Actually, automatic teller machines (ATMs) for Bitcoins have already been around for a little while; the first in the world started operating in Vancouver, Canada in the fall of 2013. Up until now, though, those in the United States wanting the convenience of an ATM for managing their Bitcoin accounts were out of luck, unless they were prepared to make a considerable road trip.
That's about to change.
On Thursday, February 20, the first Bitcoin ATM in the US was turned on in HandleBar, a tavern in downtown Austin, Texas. Robocoin, the company that manufactures and installs the machines, has plans to expand to Seattle, Washington and Alberta, Canada within the near future, and—once international transaction licensing hurdles can be cleared—they will install them in locations throughout Europe and Asia, as well.
Robocoin's CEO, Jordan Kelley, recently told CNN the new machines will be a “...huge breakthrough when it comes to bringing accessibility to the consumers.” Currently, Bitcoin investors and traders must rely upon an Internet connection and a computing device—be it a smartphone or laptop computer—in order to make transactions with their cryptocurrency.
The ATMs are poised to be a game changer as far as that is concerned, Kelley told Tech Crunch: “Robocoin is completely removing Bitcoin’s barriers to entry and helping bring Bitcoin into the real world.”
Industry experts and digital currency investors alike are welcoming the good news, especially in the wake of exchange software issues and wildly fluctuating markets. Cryptocurrency resource website Coin Pursuit's Founder and CEO, Spencer Forrest, put it this way: “Some days it's like the Wild Wild West out there, and that's exactly the reputation the industry doesn't want.” It is hoped, he added, the ATMs will add legitimacy to the burgeoning digital currency markets.
Forrest makes a good point; since Bitcoin's introduction in 2009, it—and other types of cryptocurrency such as Litecoin and Peercoin—has struggled to be considered “real money” in the public eye. Since digital currencies are unregulated and have no central financial agencies or governments behind them, there are laypeople and financial experts alike who regard the field with suspicion. If the ATMs are accepted and embraced by the public, it could mark a major step toward the acceptance the industry eagerly seeks. “They [the ATMs] would help the average consumer see what investors already know: Bitcoins are just as acceptable as the dollar bills in your wallet,” Forrest added.
In their recent article on the subject, Reuters: noted that—out of necessity—a small degree of user anonymity will have to be sacrificed in order to use the new machines. The ATMs “have scanners to read government-issued identification such as a driver's license or a passport to confirm users' identities,” the news agency reported. Cryptocurrency advocates like to point out that one of the industry's best features allows investors and traders to remain anonymous; the currency itself is identified by encrypted codes, but not its user. It remains to be seen if those users who value their anonymity—and guard their sensitive personal information closely—will have issues with that.
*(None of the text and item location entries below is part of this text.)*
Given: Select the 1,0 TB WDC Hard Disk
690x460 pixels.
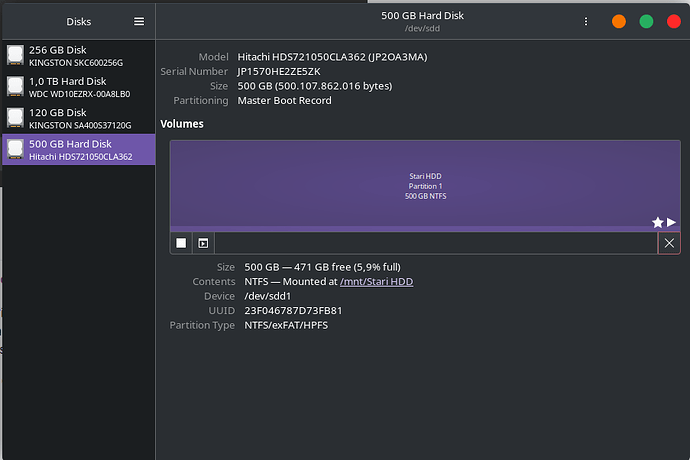Looking at the screenshot, I should 78,87.
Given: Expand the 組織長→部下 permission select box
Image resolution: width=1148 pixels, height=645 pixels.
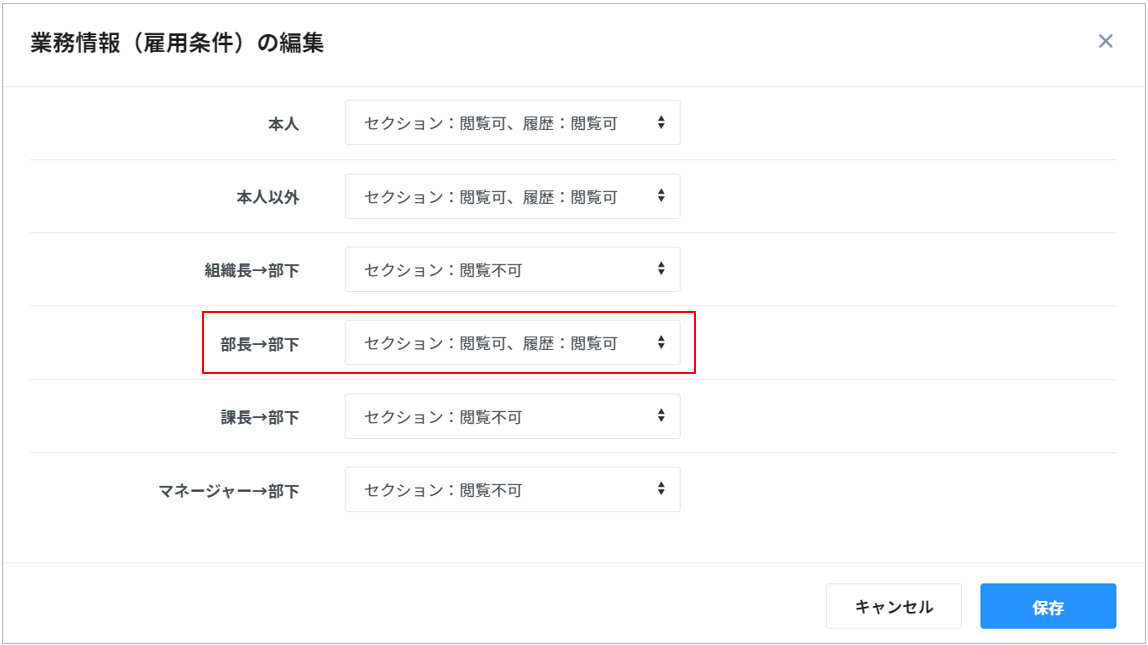Looking at the screenshot, I should click(511, 270).
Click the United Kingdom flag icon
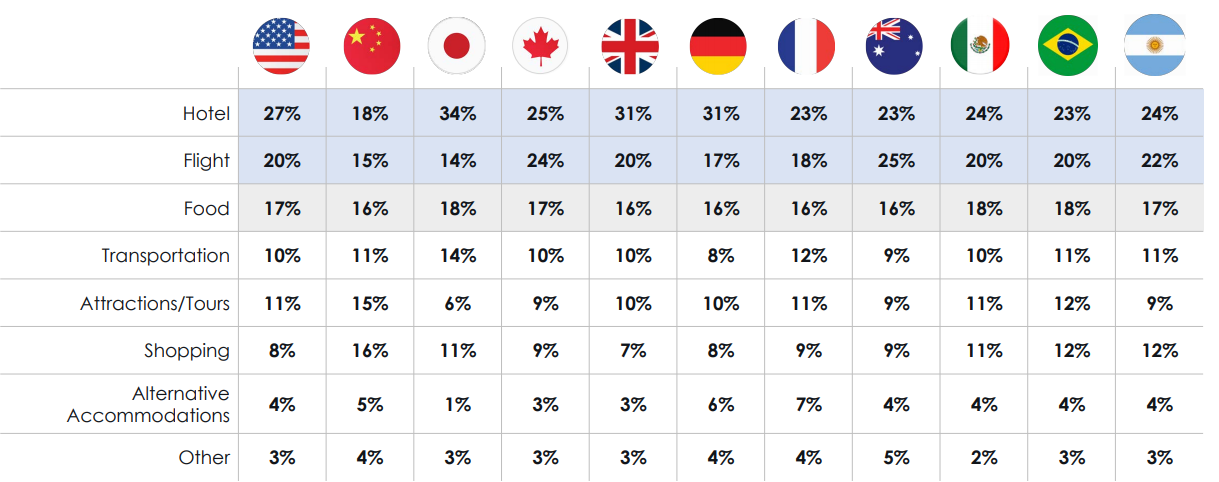 tap(631, 46)
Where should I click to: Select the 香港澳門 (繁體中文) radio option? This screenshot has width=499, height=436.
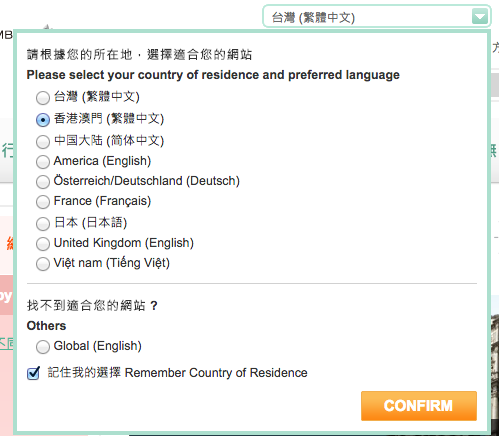[43, 120]
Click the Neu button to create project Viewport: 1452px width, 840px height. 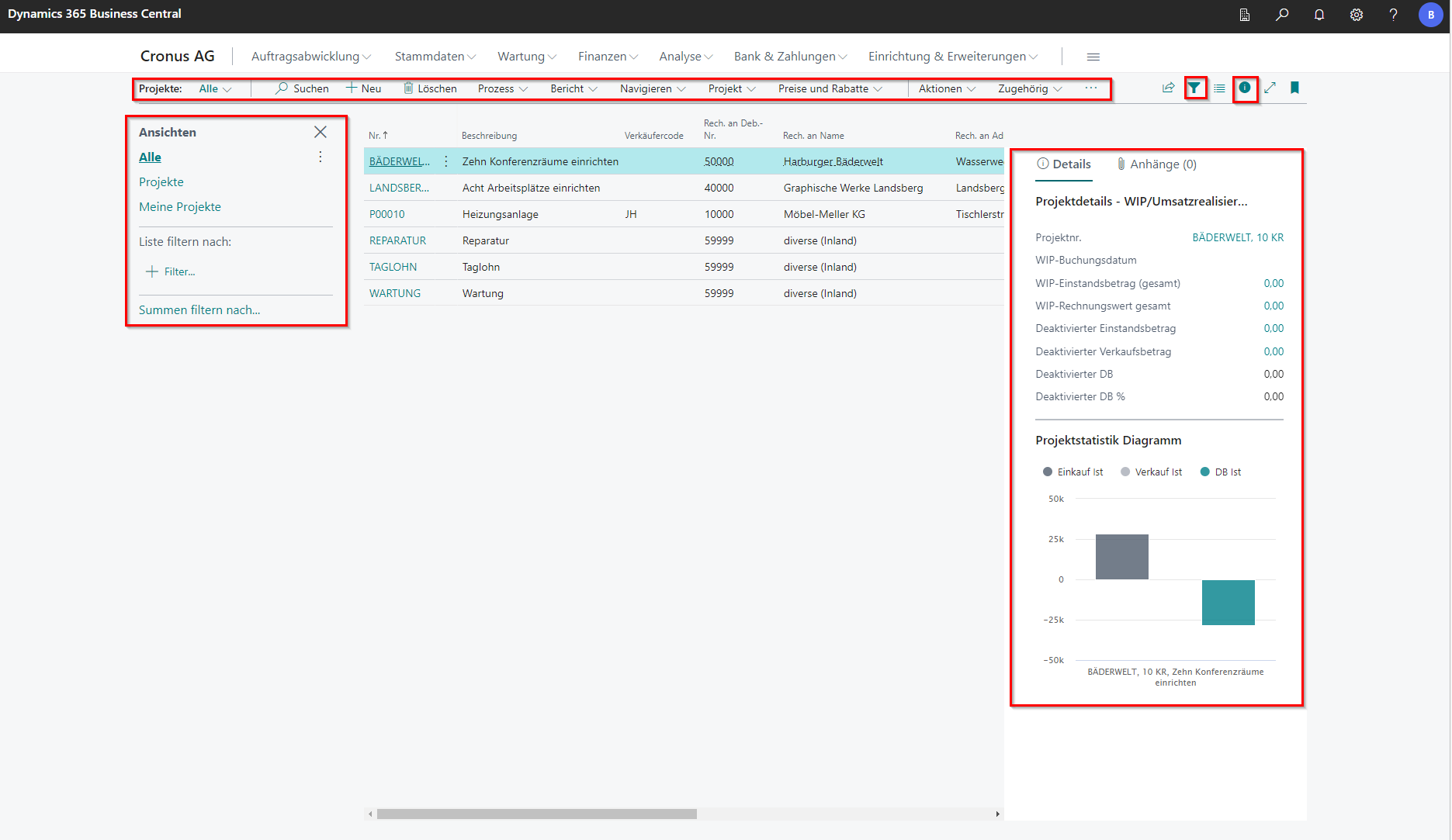pyautogui.click(x=364, y=89)
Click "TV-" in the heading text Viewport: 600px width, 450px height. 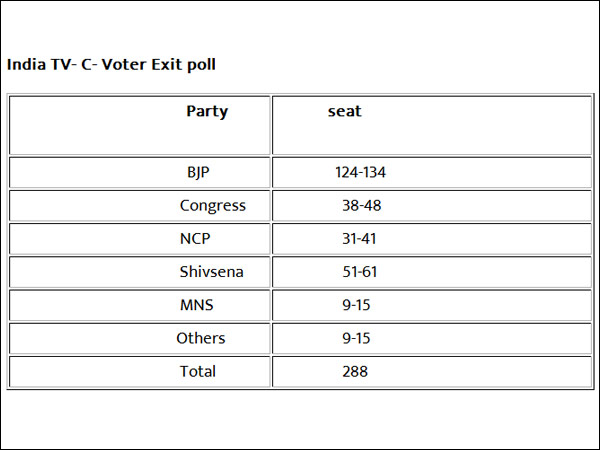(x=62, y=65)
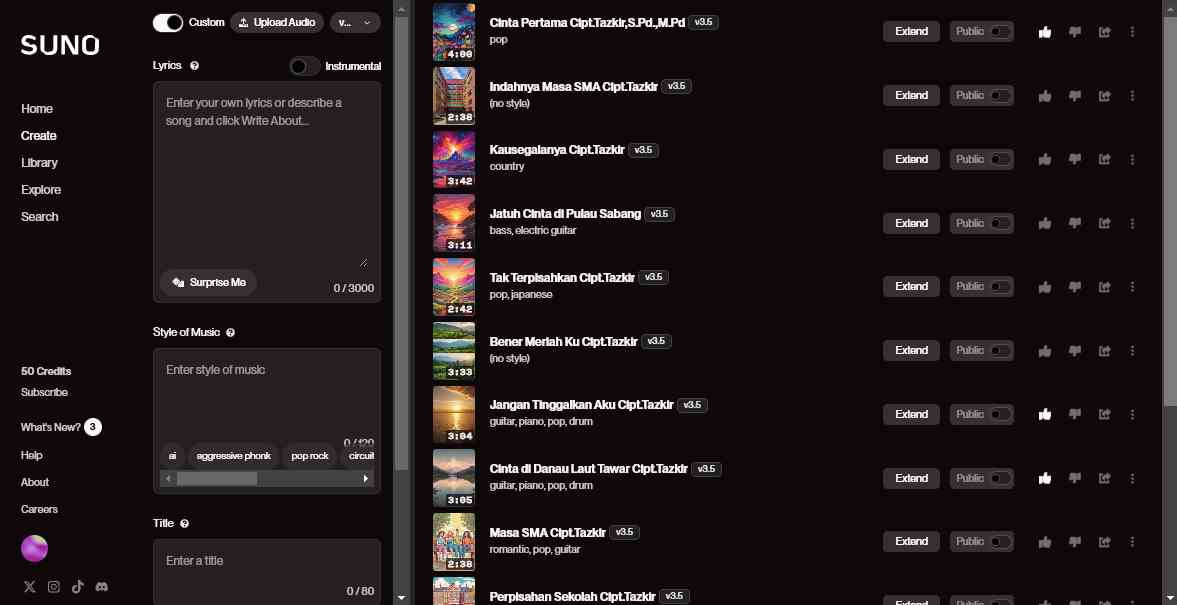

Installing an ATM will not be a simple case of plugging the machine in, either. In the Tech Crunch article cited above, they noted potential owners will need to get an official Money Transmitter License (MTL) or register their location as a Money Service Business (MSB). Coin Pursuit's Forrest believes this won't be an issue. “They [business owners] will like the potential draw that being on the cutting-edge of technology will give them. They'll be good for business.”
Coincidentally, Coin Pursuit is headquartered in Austin Texas—the same city that boasts the first Bitcoin machine in the US. “It's cool,” Forrest commented. “We need more.”
Robocoin's Kelley would likely agree—and more ATMs certainly seem to be in the works. Robocoin's Kelly summed up his view of the industry in general when he told Tech Crunch, “...Bitcoin is here to stay, just like the internet. We think governments will look to regulate this emerging economy and will identify and support the businesses that are prepared to play ball.”